Slowly it sunk in…“Huh…that’s right. I CAN drive!”

And off I went, happily on the right side of the road – gleefully singing all the way to Target, “I’m driving on the right side, I’m driving on the right side – I get to go to Target and I’m driving on the right side!”

What in life, I beg of you, is better than those two things? I guess I’ll take up driving when we get back to Africa, but it won’t be the same without Target.

More is Less

Karl has been thinking about living a lot more simply. While in Africa he kept a careful list of things to buy in the US to bring back to Africa.

However, here are a few things he’s recently crossed off– deciding that sometimes more is less (if you saw all the suitcases we brought to Africa in January, you would agree that hauling around more stuff can be much less pleasant)

  • Even Bigger Jack Bouer Knife – To stab the dogs in Ocean View before they wrap their gnarled teeth around an unsuspecting ankle (I guess his somewhat smaller “Jack-Bouer-As-Pre-Teen-Knife” will have to do)


  • Rubber Bands – Does he really need something that can twist, tie and stretch in such perfect symmetry like a rubber band? I think he’s holding out that these brilliant little bands actually exist somewhere in South Africa (NO country should be anti-rubber band)

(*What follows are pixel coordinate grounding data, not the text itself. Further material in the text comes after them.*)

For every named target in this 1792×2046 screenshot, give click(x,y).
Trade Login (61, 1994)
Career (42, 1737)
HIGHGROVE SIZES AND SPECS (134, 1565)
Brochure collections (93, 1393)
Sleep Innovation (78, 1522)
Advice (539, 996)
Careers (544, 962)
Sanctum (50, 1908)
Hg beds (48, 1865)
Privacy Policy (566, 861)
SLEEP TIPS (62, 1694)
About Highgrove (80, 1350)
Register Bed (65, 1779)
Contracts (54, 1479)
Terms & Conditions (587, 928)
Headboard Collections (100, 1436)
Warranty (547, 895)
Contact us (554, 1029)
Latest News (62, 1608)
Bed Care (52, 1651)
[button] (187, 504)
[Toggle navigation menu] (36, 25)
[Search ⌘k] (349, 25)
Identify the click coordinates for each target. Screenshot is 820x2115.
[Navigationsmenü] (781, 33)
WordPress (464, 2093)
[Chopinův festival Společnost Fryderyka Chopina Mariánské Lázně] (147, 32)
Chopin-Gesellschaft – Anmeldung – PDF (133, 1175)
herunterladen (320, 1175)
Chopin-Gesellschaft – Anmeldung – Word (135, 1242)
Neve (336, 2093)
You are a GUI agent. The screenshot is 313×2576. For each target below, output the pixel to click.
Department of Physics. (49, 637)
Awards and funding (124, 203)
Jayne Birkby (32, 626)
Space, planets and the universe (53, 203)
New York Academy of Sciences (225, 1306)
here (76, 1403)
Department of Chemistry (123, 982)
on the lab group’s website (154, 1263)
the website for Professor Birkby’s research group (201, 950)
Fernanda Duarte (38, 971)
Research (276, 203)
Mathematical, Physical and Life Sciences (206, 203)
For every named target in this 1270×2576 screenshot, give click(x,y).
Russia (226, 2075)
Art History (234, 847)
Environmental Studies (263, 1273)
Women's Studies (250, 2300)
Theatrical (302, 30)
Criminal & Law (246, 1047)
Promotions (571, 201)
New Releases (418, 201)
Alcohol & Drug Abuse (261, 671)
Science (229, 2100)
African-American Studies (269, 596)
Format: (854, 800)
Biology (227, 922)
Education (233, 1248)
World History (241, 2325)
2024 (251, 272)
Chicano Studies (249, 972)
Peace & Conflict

  • Another watch – Karl’s current $30 watch has lasted about 2 years, but he planned to get another one here in the US because the “loopy thing that holds the band in” fell off – however, he’s discovered that Emme’s pony tail tie works just as well (I think he’s pushing the envelope a bit too far on this one)


  • Medicine– Apparently we don’t need to bring back enough medicine to set up our own home clinic

Money Grows on Trees

Jensen has had two recent realizations…

#1 “Understanding Jesus is kinda tricky,”
#2. And in the next breathe…“Having lots of money is kinda tricky too.”

I’m not quite sure how these two epiphanies are related – but she has been talking about all the money she’s going to pick off the “money tree” she planted back in Africa. She even jumps up and waves her arms wildly in the air – showing me how she’ll just grab bunches of money out of those trees – wading through her piles of cash. I wish I was kidding – but when Uncle Mike visited us, he told her if she planted her coins a money tree would grow. Sure enough, the next day I found her out in the back yard, diligently digging a hole– planting all her coins in hope of some kind of Donald Trump forest of money trees. She watered it faithfully and could not be convinced that a money tree wasn’t just around the corner. Thanks, Uncle Mike!

Emme Tries Out for American Idol

The “try-out” episodes on American Idol often leave me bewildered – wondering what kind of mother would not mention to her terribly off-key-Britney-Spears-wanna-be daughter that perhaps she should look into a career as a key-grip or band bus driver instead. Some things are better discovered live on national television?

That said (and admitting that we mothers, as a people group, are biased judges of our children’s abilities), I still say that Emme is on the fast track to stardom!